(TASK REQUIREMENTS): Repeat all entries below exactly as shown.

(Records from a data source)
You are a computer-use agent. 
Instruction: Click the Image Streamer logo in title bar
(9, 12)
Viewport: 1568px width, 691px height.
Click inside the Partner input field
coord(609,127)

(FINISHED TASK):
You are a computer-use agent. 
Instruction: Click the Image Streamer logo in title bar
(9, 12)
Viewport: 1568px width, 691px height.
Click inside the Partner input field
coord(609,127)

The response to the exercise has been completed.